[0:00] So James, it's a great book to look at and it fits in with our theme for the year, which is being doers of the word and not only hearers.
[0:13] It's a really interesting book, James, and it's kind of like the New Testament version of Proverbs, but much shorter.
[0:23] It's observational. It darts a lot of the time from one subject to another, but its whole foundation, similarly to the book of Proverbs, is based on wisdom and on the fear of the Lord, really.
[0:42] And in the New Testament context, that is loving Christ and knowing Christ. Proverbs 12 talks about the importance of the promises that God has for those who love Him.
[0:59] The whole foundation, the whole basis of the book is the relationship with Christ, although he doesn't speak much about the atonement itself. I think I mentioned that before.
[1:10] But it's really about how being a new creation in Christ, because we're different, because we've got a new heart, it changes how we live.
[1:22] And it's really looking at that throughout its chapters. And tonight we're looking at trials, and we'll also ask the question, is it trials or temptations?
[1:36] So thank you, but simple, based on these two areas. So the whole focus of these early verses is, what do we do as Christians with trials or testings or temptations?
[1:51] I'll explain a little bit more about the differences, maybe, towards the end. And it's interesting, he doesn't define what these trials are specifically. He just says, whenever you meet trials, whenever they happen, and he leaves it quite deliberately general, because trials and difficulties will always come, and they come in all shapes and sizes.

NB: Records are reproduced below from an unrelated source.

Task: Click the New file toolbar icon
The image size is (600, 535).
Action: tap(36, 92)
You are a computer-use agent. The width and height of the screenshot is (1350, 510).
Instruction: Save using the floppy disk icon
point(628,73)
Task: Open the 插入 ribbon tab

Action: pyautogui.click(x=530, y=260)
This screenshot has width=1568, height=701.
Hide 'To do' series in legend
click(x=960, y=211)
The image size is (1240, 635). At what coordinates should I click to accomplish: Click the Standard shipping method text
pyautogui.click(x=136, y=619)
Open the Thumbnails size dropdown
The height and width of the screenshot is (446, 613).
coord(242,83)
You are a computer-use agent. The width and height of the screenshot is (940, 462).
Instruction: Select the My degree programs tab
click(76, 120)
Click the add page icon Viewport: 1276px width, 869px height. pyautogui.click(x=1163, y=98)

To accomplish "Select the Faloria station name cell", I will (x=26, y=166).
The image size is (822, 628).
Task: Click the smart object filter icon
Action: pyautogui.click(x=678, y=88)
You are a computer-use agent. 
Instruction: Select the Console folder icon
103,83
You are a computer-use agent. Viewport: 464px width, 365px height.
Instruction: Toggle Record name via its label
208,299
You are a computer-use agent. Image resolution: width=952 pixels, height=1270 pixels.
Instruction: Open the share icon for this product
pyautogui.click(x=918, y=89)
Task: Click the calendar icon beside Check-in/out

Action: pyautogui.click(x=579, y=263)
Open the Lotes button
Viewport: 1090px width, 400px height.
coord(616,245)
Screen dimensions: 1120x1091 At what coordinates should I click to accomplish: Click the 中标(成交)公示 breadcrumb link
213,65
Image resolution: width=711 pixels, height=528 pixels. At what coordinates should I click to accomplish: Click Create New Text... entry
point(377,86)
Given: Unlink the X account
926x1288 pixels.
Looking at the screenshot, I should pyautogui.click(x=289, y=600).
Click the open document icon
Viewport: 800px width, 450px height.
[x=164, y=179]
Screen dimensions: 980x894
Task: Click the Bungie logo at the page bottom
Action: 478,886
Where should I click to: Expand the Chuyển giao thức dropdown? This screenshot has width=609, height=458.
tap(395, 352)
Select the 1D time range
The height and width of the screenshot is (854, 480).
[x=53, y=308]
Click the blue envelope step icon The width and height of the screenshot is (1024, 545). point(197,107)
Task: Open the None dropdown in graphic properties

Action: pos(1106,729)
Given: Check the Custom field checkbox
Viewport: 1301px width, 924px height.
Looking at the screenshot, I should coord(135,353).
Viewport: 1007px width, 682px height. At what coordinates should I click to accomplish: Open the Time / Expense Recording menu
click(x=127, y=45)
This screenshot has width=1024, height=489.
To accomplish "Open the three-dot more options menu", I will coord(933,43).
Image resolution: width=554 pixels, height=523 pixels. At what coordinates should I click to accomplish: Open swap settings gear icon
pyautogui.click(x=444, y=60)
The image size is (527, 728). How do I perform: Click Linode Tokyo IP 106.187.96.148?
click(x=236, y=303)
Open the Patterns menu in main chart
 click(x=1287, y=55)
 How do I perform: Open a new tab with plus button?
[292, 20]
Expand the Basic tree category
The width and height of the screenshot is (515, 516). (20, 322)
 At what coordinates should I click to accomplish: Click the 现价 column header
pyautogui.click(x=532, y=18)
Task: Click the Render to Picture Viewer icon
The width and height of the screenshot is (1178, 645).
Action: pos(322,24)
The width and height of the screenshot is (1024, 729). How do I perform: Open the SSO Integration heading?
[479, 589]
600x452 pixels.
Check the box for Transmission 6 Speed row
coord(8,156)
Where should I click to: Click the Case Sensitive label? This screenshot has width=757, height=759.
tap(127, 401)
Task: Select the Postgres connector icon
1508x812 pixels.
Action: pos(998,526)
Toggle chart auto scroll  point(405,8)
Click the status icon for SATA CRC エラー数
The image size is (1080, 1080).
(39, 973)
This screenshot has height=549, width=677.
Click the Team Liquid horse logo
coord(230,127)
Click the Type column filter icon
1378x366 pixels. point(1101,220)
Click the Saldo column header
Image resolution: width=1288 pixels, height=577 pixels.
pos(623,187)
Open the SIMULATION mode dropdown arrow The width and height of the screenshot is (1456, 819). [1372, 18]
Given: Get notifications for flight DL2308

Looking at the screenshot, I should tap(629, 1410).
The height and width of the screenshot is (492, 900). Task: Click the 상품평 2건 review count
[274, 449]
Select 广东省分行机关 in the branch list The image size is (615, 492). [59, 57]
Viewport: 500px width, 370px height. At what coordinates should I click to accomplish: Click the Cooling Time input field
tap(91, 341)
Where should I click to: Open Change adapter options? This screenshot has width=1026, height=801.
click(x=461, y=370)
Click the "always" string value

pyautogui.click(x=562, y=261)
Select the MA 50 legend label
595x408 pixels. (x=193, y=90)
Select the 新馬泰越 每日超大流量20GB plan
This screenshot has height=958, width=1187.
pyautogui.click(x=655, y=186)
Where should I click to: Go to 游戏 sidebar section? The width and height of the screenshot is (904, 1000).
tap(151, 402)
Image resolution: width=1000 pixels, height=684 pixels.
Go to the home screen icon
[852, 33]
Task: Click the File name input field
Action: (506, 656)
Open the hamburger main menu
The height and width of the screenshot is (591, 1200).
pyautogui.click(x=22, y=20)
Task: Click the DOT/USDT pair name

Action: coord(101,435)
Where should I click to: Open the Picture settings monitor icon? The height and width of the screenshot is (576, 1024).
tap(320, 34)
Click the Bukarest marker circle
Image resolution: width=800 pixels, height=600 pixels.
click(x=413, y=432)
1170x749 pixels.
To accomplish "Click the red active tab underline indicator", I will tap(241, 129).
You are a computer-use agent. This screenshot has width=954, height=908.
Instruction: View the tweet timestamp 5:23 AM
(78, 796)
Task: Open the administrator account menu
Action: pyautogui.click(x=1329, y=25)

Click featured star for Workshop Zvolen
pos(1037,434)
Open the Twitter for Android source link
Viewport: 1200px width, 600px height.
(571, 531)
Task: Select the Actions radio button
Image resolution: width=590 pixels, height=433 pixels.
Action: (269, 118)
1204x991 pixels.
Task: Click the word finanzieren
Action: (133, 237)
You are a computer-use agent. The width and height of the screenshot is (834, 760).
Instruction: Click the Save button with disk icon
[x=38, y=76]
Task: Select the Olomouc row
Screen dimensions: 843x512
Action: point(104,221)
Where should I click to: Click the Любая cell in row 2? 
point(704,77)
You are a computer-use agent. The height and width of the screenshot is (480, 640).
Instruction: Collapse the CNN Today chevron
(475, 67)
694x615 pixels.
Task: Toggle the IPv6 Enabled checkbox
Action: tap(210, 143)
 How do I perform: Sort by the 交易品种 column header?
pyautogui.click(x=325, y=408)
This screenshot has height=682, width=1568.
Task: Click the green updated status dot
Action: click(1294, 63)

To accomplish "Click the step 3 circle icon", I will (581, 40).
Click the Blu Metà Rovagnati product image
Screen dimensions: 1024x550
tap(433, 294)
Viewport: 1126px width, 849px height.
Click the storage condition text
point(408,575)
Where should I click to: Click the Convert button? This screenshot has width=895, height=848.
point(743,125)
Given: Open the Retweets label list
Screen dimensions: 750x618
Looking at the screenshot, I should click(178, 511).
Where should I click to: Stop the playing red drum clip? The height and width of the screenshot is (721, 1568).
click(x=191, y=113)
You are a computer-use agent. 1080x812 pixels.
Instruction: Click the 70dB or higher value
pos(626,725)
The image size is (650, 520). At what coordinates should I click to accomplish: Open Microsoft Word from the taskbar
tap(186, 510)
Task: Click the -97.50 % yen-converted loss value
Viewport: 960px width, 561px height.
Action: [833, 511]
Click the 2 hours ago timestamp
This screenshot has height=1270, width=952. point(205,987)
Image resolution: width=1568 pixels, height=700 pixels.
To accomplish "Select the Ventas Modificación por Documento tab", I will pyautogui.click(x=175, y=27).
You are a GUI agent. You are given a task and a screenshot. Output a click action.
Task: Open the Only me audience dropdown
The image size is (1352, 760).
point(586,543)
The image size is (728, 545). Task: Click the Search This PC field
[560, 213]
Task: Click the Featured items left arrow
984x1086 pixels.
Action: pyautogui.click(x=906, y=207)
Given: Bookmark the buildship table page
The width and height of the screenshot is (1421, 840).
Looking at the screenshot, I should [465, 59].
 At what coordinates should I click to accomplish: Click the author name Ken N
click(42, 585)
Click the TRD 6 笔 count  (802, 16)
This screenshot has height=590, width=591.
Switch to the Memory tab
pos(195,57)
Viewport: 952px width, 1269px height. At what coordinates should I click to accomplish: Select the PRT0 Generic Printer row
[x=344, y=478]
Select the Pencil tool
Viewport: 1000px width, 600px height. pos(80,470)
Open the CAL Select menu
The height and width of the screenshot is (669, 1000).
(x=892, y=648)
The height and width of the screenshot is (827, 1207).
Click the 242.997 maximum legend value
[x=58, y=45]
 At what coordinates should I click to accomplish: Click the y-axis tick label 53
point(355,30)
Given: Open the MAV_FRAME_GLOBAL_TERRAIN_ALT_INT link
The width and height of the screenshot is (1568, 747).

[2:16] It's simply part of life. Whenever they come, we all face that. And being a Christian doesn't change that. Sometimes we think it does, or it should.
[2:29] But it doesn't change that for us. And it really is challenging us to consider how the change of heart that we have, because we're Christians, because we're the Holy Spirit in us, because we've got life, how that changes our outlook and our response to trials and to difficulties in life.
[2:52] And much of James is about that, about it kind of dips back into all these things. Sometimes it's riches. Yeah, riches can be a trial, you know, a trial to not be proud or not to be self-sufficient, or it could be poverty, or it could be how we speak, or it could be our attitudes, or our ambitions, or illness.
[3:15] James deals with all these things and dips back into them and through the letter. And so how do we deal with difficulties that we face in our lives, as we all do?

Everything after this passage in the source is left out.